Tasks
(1) Decide whether each statement below agrees with the description of the radio series Punt PI. Answer yes or no for each, and quote the words of the description that decide it.
(a) Each episode runs for 30 minutes.
(b) Every episode from the first series onward opens with a ringing phone.
(c) The first series aired in May 2008.
(2) List every mystery that the description of the radio series Punt PI gives for Series 1.
(3) Write a continuation of the description of the radio series Punt PI, starting right after its last line.

Excerpt provided
Punt PI is a fact-based comedy radio series on BBC Radio 4 in which Steve Punt investigates mysteries in Britain.

Format
Each episode is 30 minutes long and there are three or four episodes in each series.

Starting with series two, every episode starts with a ringing phone and then the answering machine of "Punt's Private Eye". A mysterious individual identified only as 'Tracy' then speaks into the answering machine and asks Punt to investigate a mystery he has heard about.

All episodes follow a similar format of Steve Punt introducing the mystery, before heading off to speak to witnesses and experts, and investigating different theories and leads.

Episodes

Series 1 (May 2008)
A couple who found 400 false legs hidden under their floorboards
Britain's Strategic steam reserve
Numerous aeroplane crashes at Dark Peak in the Peak District

Series 2 (June 2009)

Extracted material
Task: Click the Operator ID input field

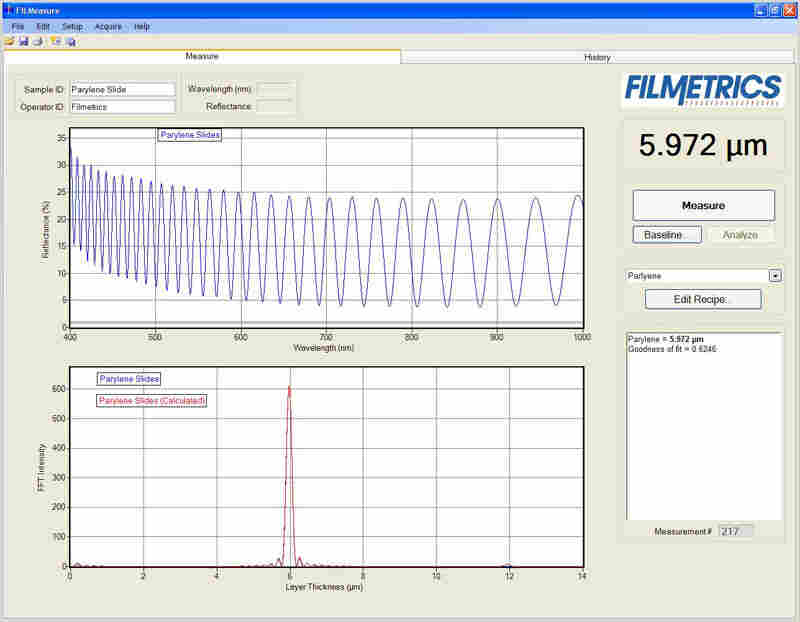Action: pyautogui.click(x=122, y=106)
==
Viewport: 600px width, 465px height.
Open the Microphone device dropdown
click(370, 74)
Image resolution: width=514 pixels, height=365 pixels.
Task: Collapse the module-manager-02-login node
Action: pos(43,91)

Task-by-task answers
(1)
(a) Yes: "Each episode is 30 minutes long"
(b) No: "Starting with series two, every episode starts with a ringing phone"
(c) Yes: "Series 1 (May 2008)"

(2)
- A couple who found 400 false legs hidden under their floorboards
- Britain's Strategic steam reserve
- Numerous aeroplane crashes at Dark Peak in the Peak District

(3)
Adolf Hitler's plans for a headquarters in Balham, South West London, possibly at Du Cane Court
Television licence detector vans
The possibility of a real Manchurian Candidate

Series 3 (September and October 2010)
The phantom settlement of Argleton
Nazi UFOs
A possible recording of Queen Victoria's voice
The curse of The Crying Boy

Series 4 (September and December 2011)
The murder of Hubert Chevis by poisoned partridge
A death ray allegedly made by Harry Grindell Matthews
A missing film about David Lloyd George
The Battle of Watling Street

Series 5 (September 2012)
The arsenal of Kris Ruddjers
The Charfield railway disaster
The lost Roanoke Colony

Series 6 (August 2013)
The disappearance of William Cantelo
The Hollinwell incident
The murder of Charles Walton
The killing of two bears in the Forest of Dean

Series 7 (July and August 2014)
The Mysterious Death of Flying Millionaire Alfred Loewenstein
The 1971 Baker Street Bank Robbery
The Case of the MP (Victor Grayson) Who Vanished
Who put Bella in the Wych Elm?

Series 8 (August 2015)
The Murder of Hollywood director William Desmond Taylor
The Case of the Missing Cezanne
The Great Mull Air Mystery looking at mysterious death of hotel guest Peter Gibbs

Series 9 (July and August 2016)
The Suspicious Death of Emile Zola
The Reclusive Skeleton of Fingringhoe, exploring the disappearance of actress Constance Kent
There's a Kind of Hum

Series 10 (September 2017)
Lost Nukes
Treasure in the Piano
Missing Priest
Taking the Pissoir?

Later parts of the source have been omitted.